Из повозки высунулась голова старика, видимо, домашнего слуги. Старик принялся ворчливо выговаривать:
— Вечно у тебя непутёвое в голове, Фёдор Григорьевич. И чего тебе приспичило? Можно сказать, возле самого родительского порога...
Но человек лишь улыбнулся в ответ. Бросил ласково и непреклонно: «Ладно, будет тебе, Егорыч!», и снова приказал ямщику, чтобы тот ехал дальше.
Ямщик взмахнул кнутом, лошади резво взяли с места и пошли вперёд. А человек остановился на обочине дороги, что тянулась по обрывистому берегу Волги мимо того плетня, что огораживал сухаревскую усадьбу.
Человек этот был одет в щеголеватую поддёвку купеческого покроя.

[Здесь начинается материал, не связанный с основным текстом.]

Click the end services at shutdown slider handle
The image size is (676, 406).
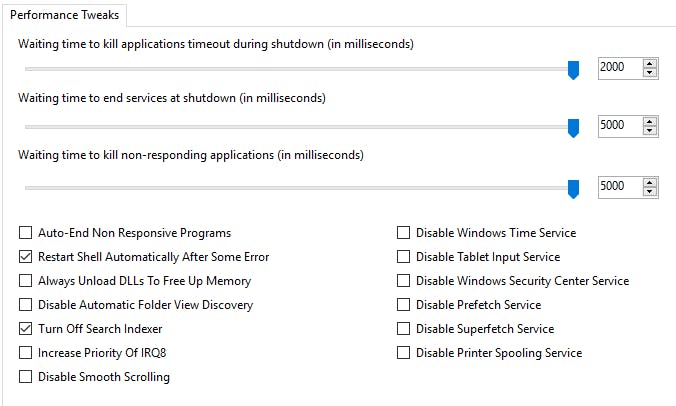pos(573,127)
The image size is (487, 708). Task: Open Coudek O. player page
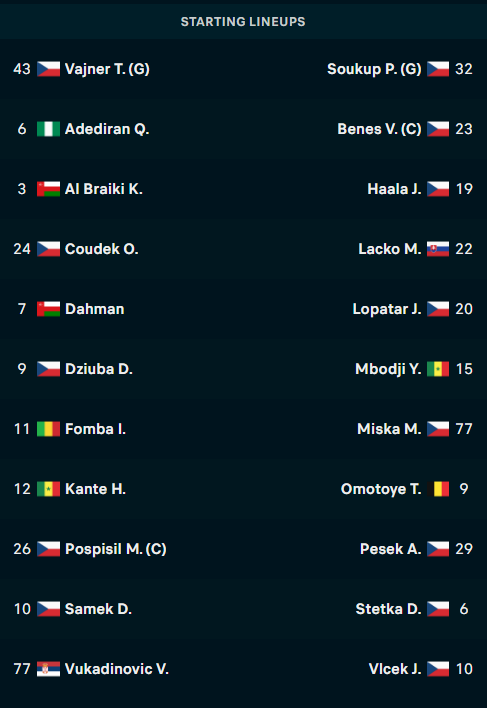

Шапку, сдёрнув с головы, он держал в руке, и русые волосы его, ничем не прикрытые, волнистыми прядями падали назад, открывая высокий, красивый лоб. Глаза, подбородок, чуть приметная усмешка, трогавшая губы, всё говорило о проницательном, живом уме и твёрдом характере. На вид ему было лет двадцать с небольшим.
Привычная картина открывалась сейчас его глазам. Справа Волга широко и привольно несла свои глубокие воды. Впереди, возвышаясь над одноэтажными домами, виднелись золотые кресты на голубых, разукрашенных затейливой росписью и лепкой куполах ярославских церквей. Ещё дальше— кремлёвские башни и стены. Отсюда всё ему казалось особенно нарядным, богатым и красивым. Как всегда бывает с людьми, вернувшимися после долгой отлучки, он по-новому смотрел на свой город и любовался им...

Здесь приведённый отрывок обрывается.